CARL JUNCTION, Mo. —
After 120 years, Carl Junction once again has a mammoth skeleton.
OK, so the one on display at the Community Center is made of foam. But it is representative, said its creator, Marv Dahmen, of the mammoth fossils found in a mine on land belonging to Carl Junction businessman Silas A. Stuckey in 1892.
Other mammoth fossils have been found in every county in Missouri, Dahmen said, as it was here the enormous Ice Age beasts wound up. They were pushed south by mile-thick glaciers from the upper reaches of Canada.
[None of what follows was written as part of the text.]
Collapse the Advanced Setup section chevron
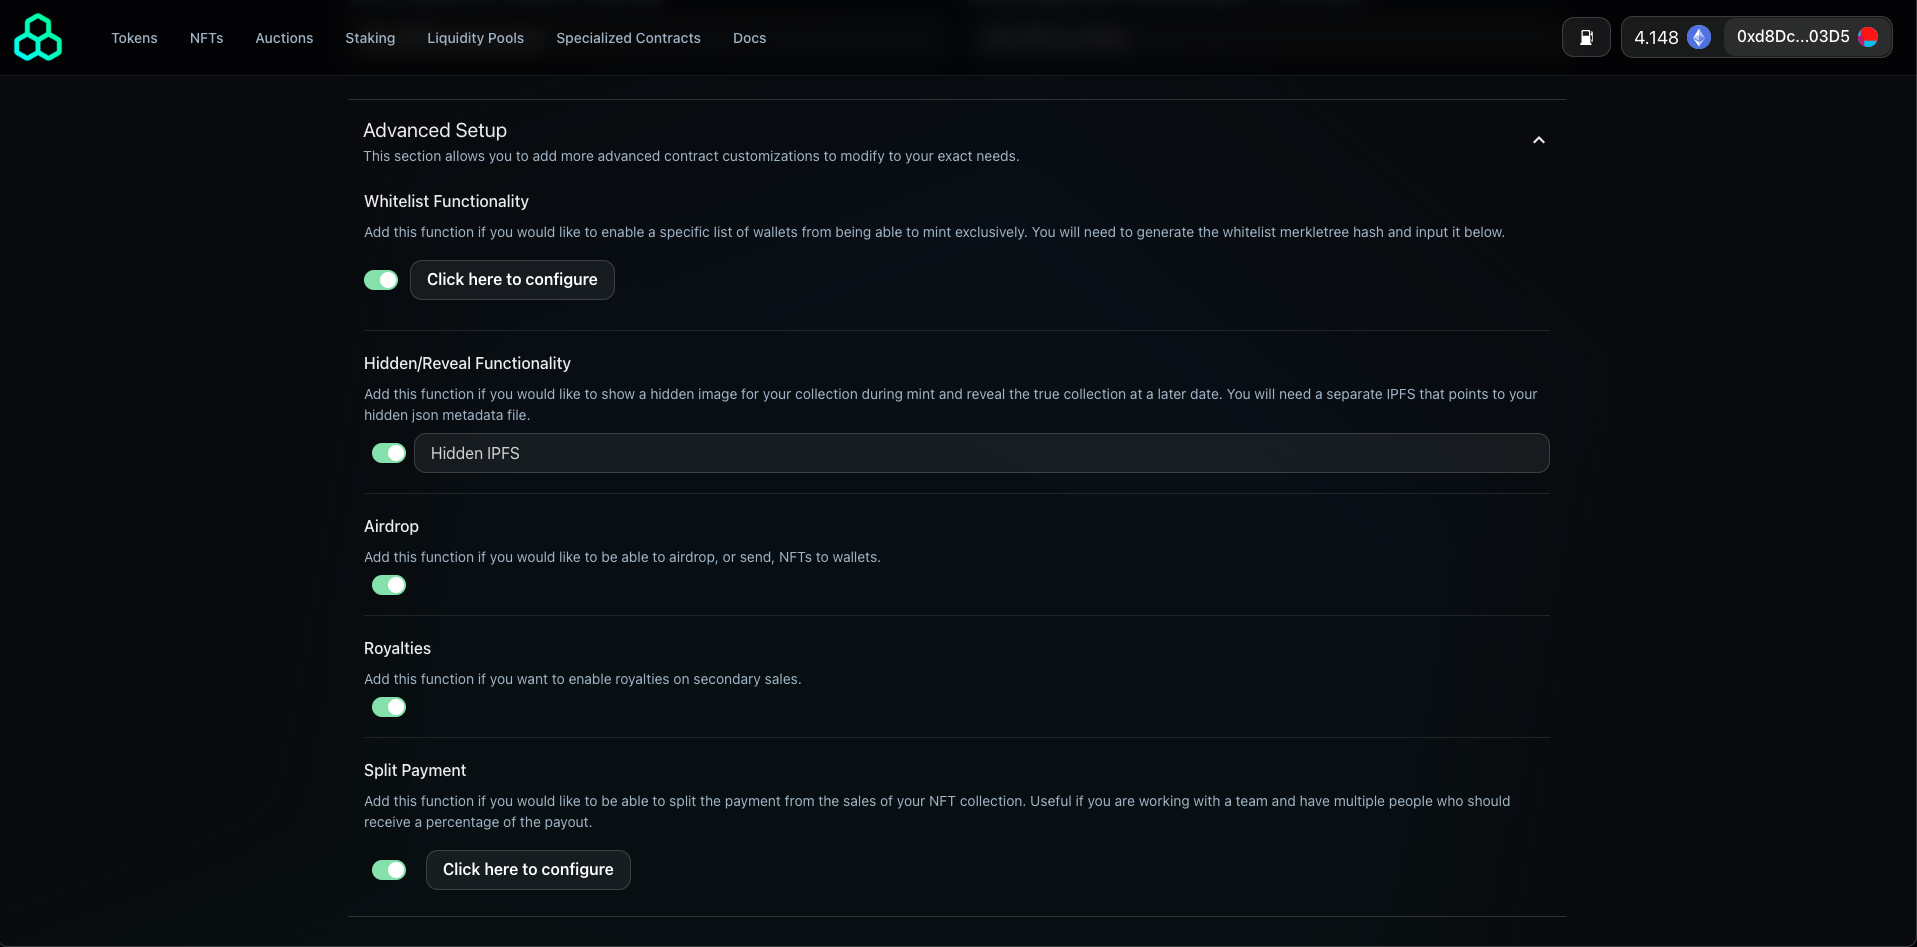 1539,140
According to historical reports, the fossilized remains of two adult and two infant extinct species, Elephas Americanus, were discovered at the 20-foot level of Stuckey’s mine on the south end of Carl Junction.
In 1893, the fossils would be taken to the University of St. Louis where they were cleaned and assembled, then on to the Columbian Exposition of the Chicago World’s Fair where one was reputed to be one of the largest ever found.
Dubbed the “Columbian mammoths,” their discovery was made at the cusp of several significant dinosaur fossil discoveries in Utah and Colorado. Those discoveries led to a national craze with all things prehistoric.
What happened to the mammoth skeletons is a mystery, said Dahmen, a retired Carl Junction art teacher of 26 years who also has nurtured a lifelong passion for rocks, minerals and mining.
He speculated the craze for fossils may have led to their sale by Stuckey, perhaps netting him as much as $100,000 — or about $900,000 in today’s currency.
“He owned a hardware store on a dirt street,” said Dahmen. “Is it possible he sold them? Maybe. If they went to a private collection, the trail would have been lost. But museums are careful; they want bones and they want the story.”
Regardless, Dahmen doesn’t believe they are in the U.S., speculating that they instead wound up in Europe and won’t be back to Carl Junction anytime in the foreseeable future.
Gary Stubblefield, president of the Carl Junction Chamber of Commerce, had been hoping against hope that one day those mammoth bones would make their way home and perhaps serve as a catalyst to create an historical museum.
Last year, the community began an Historical Preservation Committee, so when Stubblefield learned of Dahmen’s mammoth replica, he was eager to offer it a home.
Dahmen created the 13-foot, life-size sculpture years ago to display at an exhibit at the George A. Spiva Center of the Arts. To create it, he purchased a child’s model mammoth kit at the hobby store and photographed each piece. He then projected the images onto a 13- by 26-foot piece of paper, and traced the outlines of every bone onto pieces of foam.
After cutting them out with an electric knife, he used a wire wheel grinder to sculpt them, then assembled them on welded steel tubing.
Since then, the mammoth has made outings to the Joplin Holiday Inn, a grocery store and even a parade, but in recent history has made its home in storage at the Community Bank & Trust.
Stubblefield hopes it spurs interest in both the history of Carl Junction and the Historic Preservation Committee. A group of fourth-graders will be the mammoth’s first official field trip visitors.
“I’m excited,” said Stubblefield. “This will help tell our story.”
Also on display at the Community Center is a display of mammoth bone fossils, minerals and mining artifacts from Dahmen’s personal collection.